I tap the phone. “You're on speaker,” I say.

“Elena Kuznetsova.” It always catches me off guard, how young Brodie sounds. “Found her here in London. Took some doing. She buried the trail well—four shell companies, two false identities, a property registered to a deceased Estonian national.Took me the better part of thirty-six hours to unpick it.” A pause. “But it's her. Luxury serviced apartment, private complex. She's been there at least three weeks.”

Henderson sets down his coffee.

“Send me everything,” I say.

“Already done.”

I thank Brodie and end the call.

Henderson looks at me. “This morning,” he says.

“This morning,” I agree.

The pastries come out of the oven just as Christopher arrives—slightly too loud, slightly too cheerful, carrying the specific energy of a man who has been awake all night. The smell of warm butter and almond fills the kitchen. Brumilde sets the platter on the island without a word and disappears back upstairs.

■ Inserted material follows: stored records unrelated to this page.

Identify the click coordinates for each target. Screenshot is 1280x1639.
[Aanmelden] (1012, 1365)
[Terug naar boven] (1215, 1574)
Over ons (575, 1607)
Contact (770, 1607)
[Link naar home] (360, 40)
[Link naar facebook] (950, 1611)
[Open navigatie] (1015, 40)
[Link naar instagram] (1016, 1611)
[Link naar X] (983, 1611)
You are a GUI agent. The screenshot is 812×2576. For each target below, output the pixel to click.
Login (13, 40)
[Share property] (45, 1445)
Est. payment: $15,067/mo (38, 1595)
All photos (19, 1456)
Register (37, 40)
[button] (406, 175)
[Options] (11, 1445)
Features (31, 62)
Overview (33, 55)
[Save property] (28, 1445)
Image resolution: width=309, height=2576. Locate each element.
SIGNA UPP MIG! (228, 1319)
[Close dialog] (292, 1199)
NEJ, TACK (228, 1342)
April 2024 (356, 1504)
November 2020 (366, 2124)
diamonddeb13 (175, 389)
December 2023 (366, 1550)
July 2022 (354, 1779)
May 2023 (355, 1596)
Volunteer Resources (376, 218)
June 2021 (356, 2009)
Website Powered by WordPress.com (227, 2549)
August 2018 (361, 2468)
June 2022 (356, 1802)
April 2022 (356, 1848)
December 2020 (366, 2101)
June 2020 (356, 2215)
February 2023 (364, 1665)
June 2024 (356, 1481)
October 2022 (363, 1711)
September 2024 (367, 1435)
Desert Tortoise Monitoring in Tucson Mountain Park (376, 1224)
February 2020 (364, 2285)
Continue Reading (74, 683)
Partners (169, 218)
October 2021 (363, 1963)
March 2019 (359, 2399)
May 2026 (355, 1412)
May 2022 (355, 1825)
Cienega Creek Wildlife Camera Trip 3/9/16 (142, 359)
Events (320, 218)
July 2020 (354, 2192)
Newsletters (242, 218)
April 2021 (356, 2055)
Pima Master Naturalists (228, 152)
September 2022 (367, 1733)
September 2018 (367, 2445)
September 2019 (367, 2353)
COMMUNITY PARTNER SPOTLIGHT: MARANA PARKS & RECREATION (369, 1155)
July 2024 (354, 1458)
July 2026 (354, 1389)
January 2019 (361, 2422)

“Morning,” says Christopher, stealing my coffee and reaching for a pastry in the same movement. “You both look terrible.”

“You look worse,” replies Henderson.

“Rude,” says Christopher, sitting down. He takes a large bite of pastry, examines it, takes another. “These are extraordinary. Mildew really is a national treasure.” He drums his fingers on the counter. “So. Hypothetically.”

I look at him.

“Hypothetically,” he says again, “if a person—not me, obviously, a completely hypothetical person—had gotten themselves into asmall amount of financial difficulty of a crypto-adjacent nature —”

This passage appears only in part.